Page MenuHomePhabricator

cmstart as continue param when muliple categories have same cl_timestamp
Closed, DeclinedPublic

Description

Author: cannon.danielc

Description:
There are some problems with using cmstart as the continue parameter for the categorymembers query when multiple category links share the same cl_timestamp, as is illustrated in the above link. If, for instance, you have three pages, Foo, Bar, and Baz, all added to the same category, Gah, at the same time, then querying the category members of that category with a limit of 2 and sorting by timestamp will give you "Foo" and "Bar" with a query-continue parameter cmstart equal to the timestamp of Baz, which happens also to be the timestamp of Baz.
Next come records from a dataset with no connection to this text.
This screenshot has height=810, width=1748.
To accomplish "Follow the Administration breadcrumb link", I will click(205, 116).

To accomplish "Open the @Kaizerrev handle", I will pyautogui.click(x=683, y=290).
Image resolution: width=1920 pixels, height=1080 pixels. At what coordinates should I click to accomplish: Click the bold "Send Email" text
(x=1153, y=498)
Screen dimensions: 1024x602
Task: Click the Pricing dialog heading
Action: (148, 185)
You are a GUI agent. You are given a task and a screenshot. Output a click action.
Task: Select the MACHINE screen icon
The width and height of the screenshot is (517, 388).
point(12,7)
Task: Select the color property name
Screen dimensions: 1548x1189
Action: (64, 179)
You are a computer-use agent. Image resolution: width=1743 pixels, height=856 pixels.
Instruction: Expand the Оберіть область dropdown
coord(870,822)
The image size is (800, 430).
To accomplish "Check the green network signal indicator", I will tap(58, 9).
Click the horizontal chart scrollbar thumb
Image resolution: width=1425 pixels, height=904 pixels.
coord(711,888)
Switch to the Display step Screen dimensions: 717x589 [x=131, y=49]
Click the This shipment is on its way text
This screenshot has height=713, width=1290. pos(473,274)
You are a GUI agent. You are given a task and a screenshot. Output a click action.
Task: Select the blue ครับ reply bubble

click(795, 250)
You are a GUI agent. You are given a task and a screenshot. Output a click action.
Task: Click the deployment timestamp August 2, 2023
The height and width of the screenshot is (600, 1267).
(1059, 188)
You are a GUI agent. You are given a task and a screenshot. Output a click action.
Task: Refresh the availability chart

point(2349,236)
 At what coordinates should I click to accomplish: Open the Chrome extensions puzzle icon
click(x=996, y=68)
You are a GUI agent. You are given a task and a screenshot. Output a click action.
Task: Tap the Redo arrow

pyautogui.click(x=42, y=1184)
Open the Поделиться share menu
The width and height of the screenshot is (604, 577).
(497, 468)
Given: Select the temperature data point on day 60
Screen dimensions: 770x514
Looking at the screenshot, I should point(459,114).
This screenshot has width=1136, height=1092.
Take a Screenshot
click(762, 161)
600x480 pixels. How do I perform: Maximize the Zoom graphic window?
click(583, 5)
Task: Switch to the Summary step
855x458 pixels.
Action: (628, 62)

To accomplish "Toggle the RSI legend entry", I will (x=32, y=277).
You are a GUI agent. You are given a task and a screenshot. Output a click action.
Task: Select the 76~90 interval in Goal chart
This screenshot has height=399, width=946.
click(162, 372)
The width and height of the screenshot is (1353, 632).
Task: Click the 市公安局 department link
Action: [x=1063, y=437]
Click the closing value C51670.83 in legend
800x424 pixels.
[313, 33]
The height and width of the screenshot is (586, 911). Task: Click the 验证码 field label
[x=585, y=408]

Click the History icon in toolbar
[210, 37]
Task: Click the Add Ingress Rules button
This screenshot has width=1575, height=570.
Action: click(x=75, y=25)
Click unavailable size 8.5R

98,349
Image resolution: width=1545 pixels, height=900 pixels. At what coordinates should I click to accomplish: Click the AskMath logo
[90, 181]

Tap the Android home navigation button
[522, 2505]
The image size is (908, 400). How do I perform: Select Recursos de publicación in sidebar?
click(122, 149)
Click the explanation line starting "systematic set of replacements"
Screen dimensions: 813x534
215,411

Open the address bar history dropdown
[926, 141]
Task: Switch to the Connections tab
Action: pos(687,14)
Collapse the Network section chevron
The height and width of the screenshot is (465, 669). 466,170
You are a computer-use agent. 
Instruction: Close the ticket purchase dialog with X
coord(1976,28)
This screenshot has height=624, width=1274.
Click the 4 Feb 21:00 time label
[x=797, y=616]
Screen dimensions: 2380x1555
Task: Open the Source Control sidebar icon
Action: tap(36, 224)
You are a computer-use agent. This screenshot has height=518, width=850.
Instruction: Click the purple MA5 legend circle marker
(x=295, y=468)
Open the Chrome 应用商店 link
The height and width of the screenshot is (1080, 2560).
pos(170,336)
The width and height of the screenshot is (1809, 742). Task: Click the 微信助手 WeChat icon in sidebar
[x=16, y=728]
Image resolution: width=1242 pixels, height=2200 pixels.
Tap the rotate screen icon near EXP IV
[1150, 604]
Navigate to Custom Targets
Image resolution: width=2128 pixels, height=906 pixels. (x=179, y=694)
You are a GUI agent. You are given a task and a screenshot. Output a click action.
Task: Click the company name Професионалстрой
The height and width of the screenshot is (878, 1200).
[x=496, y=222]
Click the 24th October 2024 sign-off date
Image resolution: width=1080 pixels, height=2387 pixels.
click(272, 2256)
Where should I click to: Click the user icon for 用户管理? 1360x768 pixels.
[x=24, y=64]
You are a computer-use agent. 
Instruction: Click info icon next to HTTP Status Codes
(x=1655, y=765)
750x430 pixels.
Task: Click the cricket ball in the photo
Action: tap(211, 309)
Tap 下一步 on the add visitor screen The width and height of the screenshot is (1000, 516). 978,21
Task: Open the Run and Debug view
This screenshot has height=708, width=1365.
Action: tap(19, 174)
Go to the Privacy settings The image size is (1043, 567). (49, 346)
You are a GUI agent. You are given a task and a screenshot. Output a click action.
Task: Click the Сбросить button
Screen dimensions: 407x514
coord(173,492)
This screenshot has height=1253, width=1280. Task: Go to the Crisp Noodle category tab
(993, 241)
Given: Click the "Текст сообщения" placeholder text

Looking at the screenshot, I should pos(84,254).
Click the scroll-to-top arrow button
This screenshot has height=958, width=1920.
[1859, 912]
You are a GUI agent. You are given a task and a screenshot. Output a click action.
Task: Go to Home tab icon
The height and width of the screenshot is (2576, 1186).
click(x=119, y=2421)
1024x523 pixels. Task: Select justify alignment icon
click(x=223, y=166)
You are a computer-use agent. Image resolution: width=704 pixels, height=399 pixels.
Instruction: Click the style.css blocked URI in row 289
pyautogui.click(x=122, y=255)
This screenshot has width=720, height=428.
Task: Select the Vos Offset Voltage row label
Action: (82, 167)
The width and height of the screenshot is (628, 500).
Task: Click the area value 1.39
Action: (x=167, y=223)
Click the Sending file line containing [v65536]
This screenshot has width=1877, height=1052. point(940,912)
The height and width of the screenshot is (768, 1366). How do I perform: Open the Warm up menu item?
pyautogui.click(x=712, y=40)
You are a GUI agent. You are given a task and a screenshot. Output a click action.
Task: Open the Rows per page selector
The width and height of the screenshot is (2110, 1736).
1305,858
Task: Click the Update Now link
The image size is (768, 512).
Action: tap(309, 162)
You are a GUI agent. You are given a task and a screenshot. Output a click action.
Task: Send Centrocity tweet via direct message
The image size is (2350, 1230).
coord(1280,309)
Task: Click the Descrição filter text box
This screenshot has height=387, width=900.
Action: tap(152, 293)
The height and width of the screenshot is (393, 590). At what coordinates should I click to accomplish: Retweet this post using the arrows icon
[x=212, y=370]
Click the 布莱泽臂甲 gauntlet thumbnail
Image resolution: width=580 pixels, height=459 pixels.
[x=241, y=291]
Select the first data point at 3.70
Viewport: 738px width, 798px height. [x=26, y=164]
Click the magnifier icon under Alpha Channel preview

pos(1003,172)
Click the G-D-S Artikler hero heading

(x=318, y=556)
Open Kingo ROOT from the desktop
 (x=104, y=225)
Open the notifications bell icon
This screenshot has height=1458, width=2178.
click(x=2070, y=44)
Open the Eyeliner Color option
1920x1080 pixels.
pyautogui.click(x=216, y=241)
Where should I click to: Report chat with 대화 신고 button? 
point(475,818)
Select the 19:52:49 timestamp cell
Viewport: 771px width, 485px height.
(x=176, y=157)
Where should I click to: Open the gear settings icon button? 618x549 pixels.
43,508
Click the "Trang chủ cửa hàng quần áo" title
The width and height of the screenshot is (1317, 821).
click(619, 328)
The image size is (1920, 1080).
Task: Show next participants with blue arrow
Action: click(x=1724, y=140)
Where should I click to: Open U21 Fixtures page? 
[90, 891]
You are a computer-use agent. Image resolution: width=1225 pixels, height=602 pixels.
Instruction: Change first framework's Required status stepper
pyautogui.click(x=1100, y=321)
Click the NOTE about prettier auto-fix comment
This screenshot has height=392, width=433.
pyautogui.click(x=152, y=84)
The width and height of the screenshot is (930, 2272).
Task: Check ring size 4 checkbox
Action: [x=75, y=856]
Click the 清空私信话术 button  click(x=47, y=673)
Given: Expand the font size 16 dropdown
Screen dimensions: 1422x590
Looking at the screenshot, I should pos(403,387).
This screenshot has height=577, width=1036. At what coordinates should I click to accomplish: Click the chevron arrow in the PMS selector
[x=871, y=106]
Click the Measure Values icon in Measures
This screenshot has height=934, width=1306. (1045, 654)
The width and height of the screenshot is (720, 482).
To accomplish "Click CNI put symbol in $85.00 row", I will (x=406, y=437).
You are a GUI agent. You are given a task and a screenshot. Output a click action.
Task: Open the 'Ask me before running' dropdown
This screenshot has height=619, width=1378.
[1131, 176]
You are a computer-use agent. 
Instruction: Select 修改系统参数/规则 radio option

So you then query again using that cmstart and get back "Foo" and "Bar" with the same cmstart as the query-continue.

Possible fix would be to use cmcontinue as the continue parameter, with both a timestamp and a page id, the cl_from of the last (limit + 1) row of the previous query.


Version: 1.13.x
Severity: minor
URL: http://de.wikipedia.org/w/api.php?action=query&list=categorymembers&cmtitle=Category:Wikipedia:Quellen%20fehlen&cmsort=timestamp&cmdir=asc&cmlimit=4&cmprop=title|timestamp&cmstart=20060624022423

Details

Reference
bz13871

Event Timeline

bzimport raised the priority of this task from to Lowest.Nov 21 2014, 10:13 PM
bzimport set Reference to bz13871.

In practice, you wouldn't be using a limit as ridiculously low as 2, but one in the hundreds range (or thousands, if you're a bot). The odds of hundreds of pages having the exact same category timestamp are close to zero. We page a lot of stuff by timestamp (not just the API, the UI as well), and getting more than two things (revisions, log events, whatever) with the same timestamp hardly ever happens. WONTFIXing this, please REOPEN if you have a valid argument (such as a reason why you absolutely need to use cmlimit=2)

actually, the only usage I know about is a function of mine which navigates from one page in a category to the next one. I exclusively use cmlimit=1 for this issue. Take a look at function nextItem (category, namespace) in http://de.wikipedia.org/wiki/Benutzer:Codeispoetry/helperFunctions.js.

Then you may want to sort by sortkey, not timestamp.